What is expected >>
From the line with "Task: Switch to the Kubernetes tab" to the end of the data below, restate each line word for word, both ends included, without the pictures.

Given records Start Marker

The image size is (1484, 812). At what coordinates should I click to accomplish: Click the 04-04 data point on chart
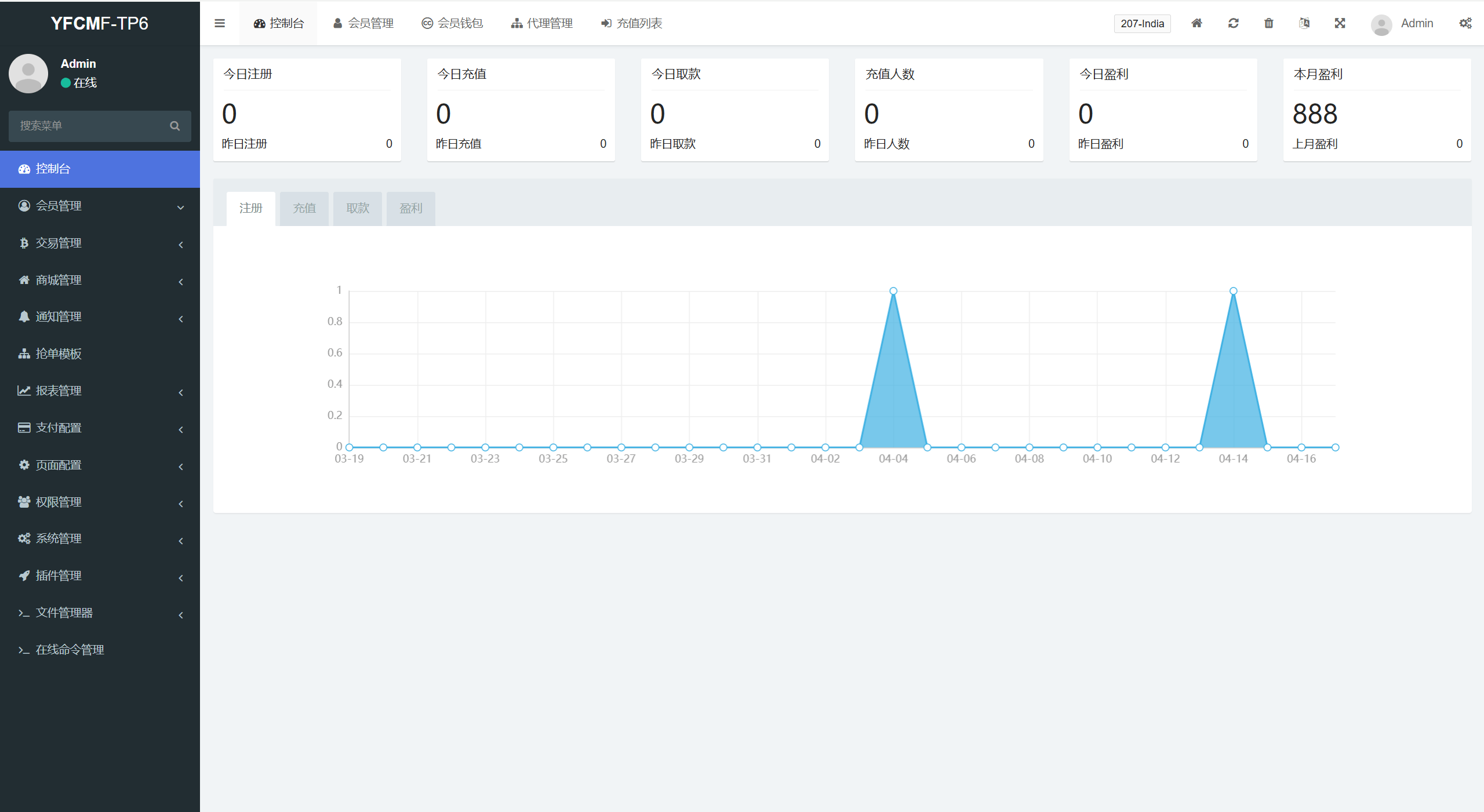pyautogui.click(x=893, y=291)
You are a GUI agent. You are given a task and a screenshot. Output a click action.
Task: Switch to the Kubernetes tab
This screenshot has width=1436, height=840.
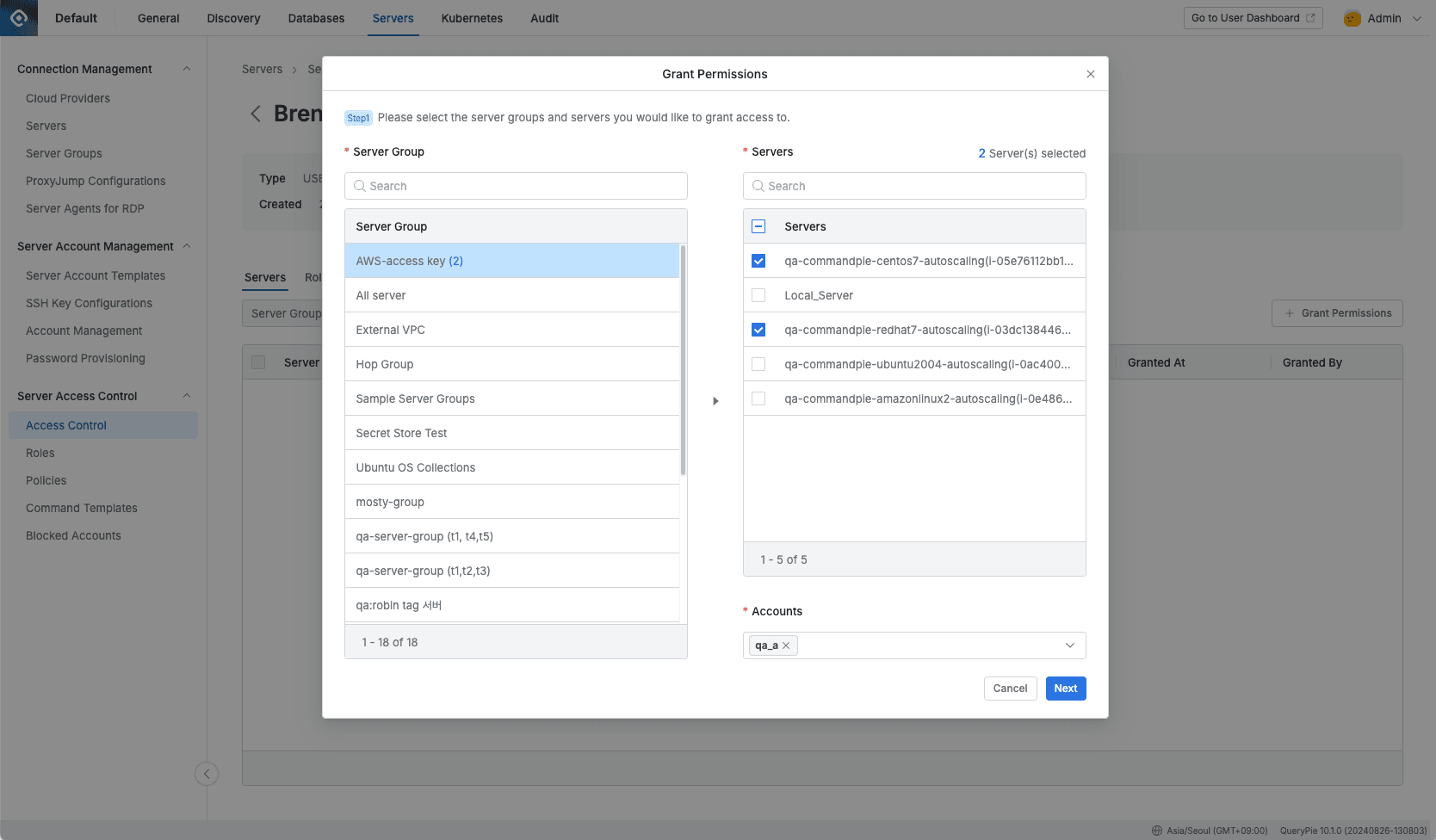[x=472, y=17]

Given records End Marker

Response to this exercise >>
Task: Switch to the Kubernetes tab
This screenshot has width=1436, height=840.
[x=472, y=17]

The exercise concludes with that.